Today’s T cell therapy attacks targets on the surface of cells, but tomorrow’s tools must look inside. Finding interior targets, though, poses a challenge. In short, it’s easier to find targets outside cells than in.
According to David Scheinberg—an oncologist at the Memorial Sloan Kettering Cancer Center in New York and a Scientific Advisory Board Member to Eureka Therapeutics—the key intracellular targets are likely to be tumor-specific mutations, transcription factors or other proteins related to cancer growth. “In principle, we could use these cytoplasmic targets to go after a broad and diverse range of cancers.” He notes that some cytoplasmic targets might appear in many cancers, whereas others could be disease specific. Some targets could also turn T cell therapy on viral infections, such as hepatitis C.
The E-ALPHA platform from Eureka Therapeutics delivers antibodies against the desired targets. “Eureka has developed a way to make antibodies against cytoplasmic targets, and then genetically put those antibodies in T cells,” says Scheinberg. “We’ve demonstrated preclinically that T cells containing the target’s antibody were able to recognize the right cytoplasmic targets.”

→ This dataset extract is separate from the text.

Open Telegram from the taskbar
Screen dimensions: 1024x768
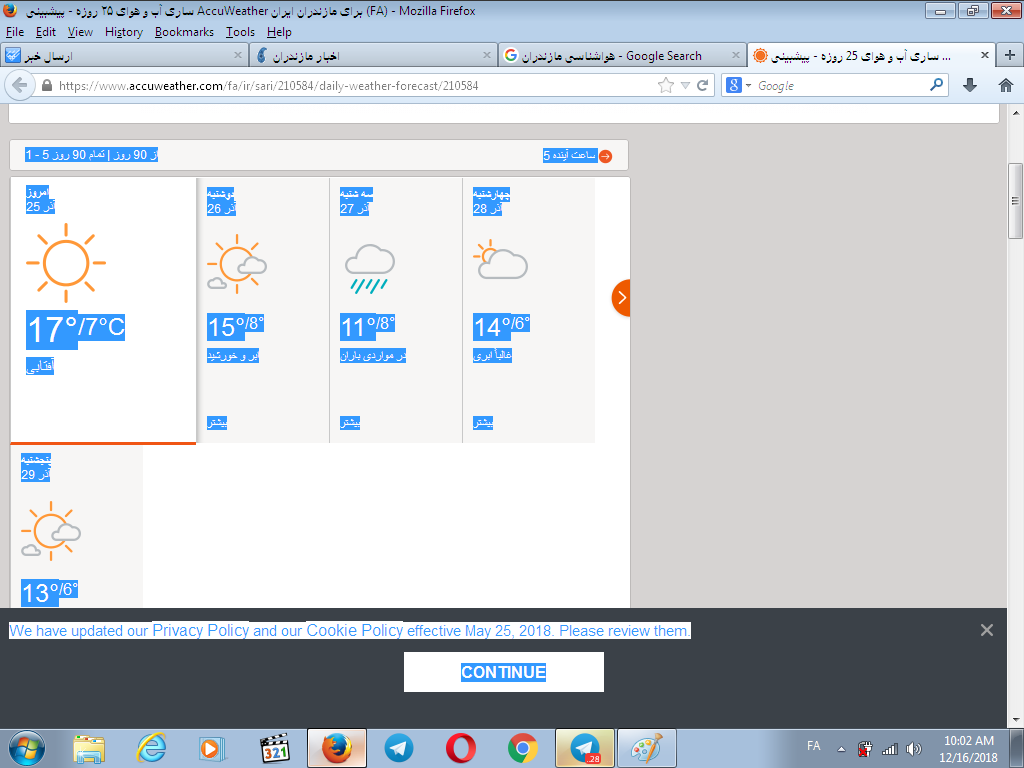[399, 748]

A recent proof-of-concept study, presented at the 2018 CAR-TCR Summit, highlighted Eureka’s T cell therapy. The first-in-human study enrolled six patients with advanced liver cancer—for whom current therapies offer little hope. Eureka’s T cells are activated by a unique but highly expressed liver cancer biomarker: alpha fetoprotein (AFP). “In this early experience, [the treatment] is well tolerated with no signs of CRS or neurotoxicity,” says Yuman Fong, a hepatobiliary cancer surgeon at California-based City of Hope, who reviewed data from the clinical study. Six months after the first dose in the study, the best-responding patient experienced a complete reduction in his primary tumors and distal metastases, while his AFP levels dropped to normal (see ‘Healing Hope’). Fong says, “If these data hold up, such a new design of T cell therapy may truly transform this field to an out-patient clinical field — making it not only lower cost, but potentially accessible to the entire world.” He adds, “Even though this is still early data, to see generalized shrinkage of tumor and normalization of blood tumor markers is remarkable.”

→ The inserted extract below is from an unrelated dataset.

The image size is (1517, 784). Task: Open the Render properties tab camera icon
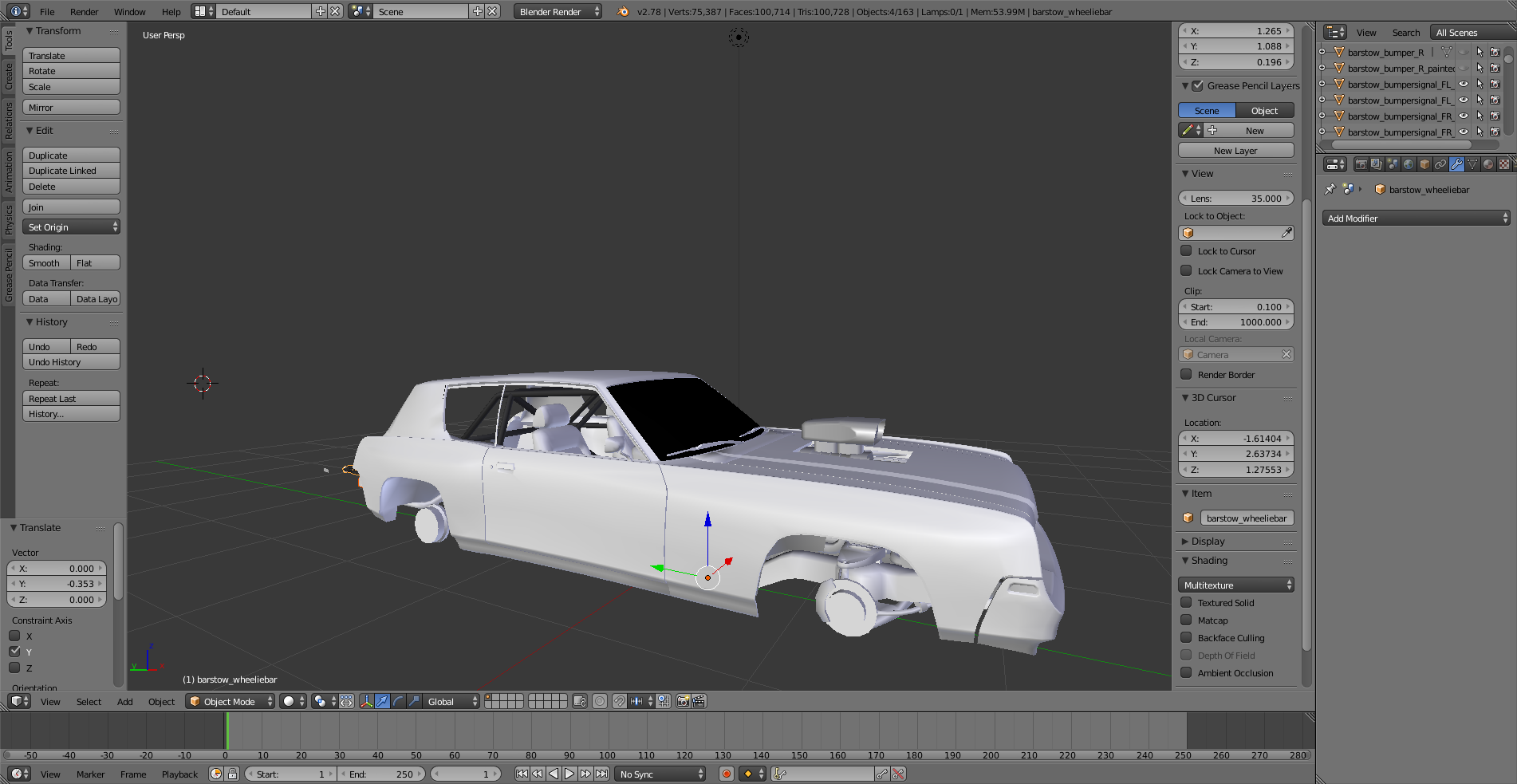click(x=1361, y=164)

On August 22, 2018, Yuliang Zou—a specialist in ovarian cancer, cervical cancer and female endocrine diseases—finished his hospital rounds at the First Affiliated Hospital in Xi’An JiaoTong University. Just seven months before, he was a patient with a diagnosis of metastatic liver cancer. When chemotherapy failed, Zou enrolled in a clinical study evaluating Eureka Therapeutics’ investigational T cell therapy that targets a liver cancer-specific antigen, AFP. After multiple infusions, Zou’s primary tumors in the liver and distal metastases all shrunk.
Despite Zou’s promising results from this early stage study, only further tests over a longer time and in larger cohorts will provide conclusive data. But in Zou’s case, he feels well enough to return to work as a physician. “A few months ago, I thought I only had a few months to live. Now, I am back at work in the hospital saving other patients’ lives.”